Serão animais selvagens ou domésticos, as setas?
Apesar de ter mudado de endereço e de título de blogue, continuo a encontrar referências a elas por todo o lado. (Até nas Investigações Filosóficas, de Wittgenstein, há algumas reflexões sobre o tema.)
Ontem, por exemplo, observei estas ocorrências no conto «O Burguês Enfeitiçado», do livro Pânico no Scala, de Dino Buzzati (onde, estranhamente, também há um conto com o título «A Terrível Vingança de um Animal Doméstico»):

«Mas ele não reparava nas pessoas, fechado intensamente em si mesmo. E nenhuma das pessoas que passava notava que no meio do peito ele tinha uma seta espetada.

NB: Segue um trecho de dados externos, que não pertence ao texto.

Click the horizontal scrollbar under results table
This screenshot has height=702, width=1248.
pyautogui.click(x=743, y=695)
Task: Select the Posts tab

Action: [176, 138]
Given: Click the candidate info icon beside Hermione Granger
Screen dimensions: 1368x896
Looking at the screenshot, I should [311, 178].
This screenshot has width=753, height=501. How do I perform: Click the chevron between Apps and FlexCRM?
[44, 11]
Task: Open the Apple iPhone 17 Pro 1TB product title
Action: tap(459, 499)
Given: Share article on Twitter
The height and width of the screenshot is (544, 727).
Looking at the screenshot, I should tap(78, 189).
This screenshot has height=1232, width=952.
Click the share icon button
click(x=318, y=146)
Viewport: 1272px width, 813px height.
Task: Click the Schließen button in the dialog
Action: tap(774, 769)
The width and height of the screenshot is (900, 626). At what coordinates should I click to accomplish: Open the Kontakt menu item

Uma vareta perfeitamente torneada, duma madeira aparentemente duríssima e de cor escura, saía-lhe da camisa quase uns trinta centímetros, no centro de uma mancha de sangue. Os olhos de Gaspari fixavam-na com um horror moderado, devido a uma estranha felicidade que se lhe interpunha. Tentara extraí-la mas doía-lhe muito: arestas laterais deviam retê-la dentro das carnes. E da ferida, de vez em quando, borbotava sangue. Sentia-o descer pelo peito e escoar pelo ventre, estagnando nas dobras da camisa.
[…]
Dissera a uma porta secreta abre-te, julgando-se quase brincar, mas a porta abrira-se verdadeiramente. Dissera selvagens e assim acontecera. Seta, por brincadeira, e verdadeira seta o matava.»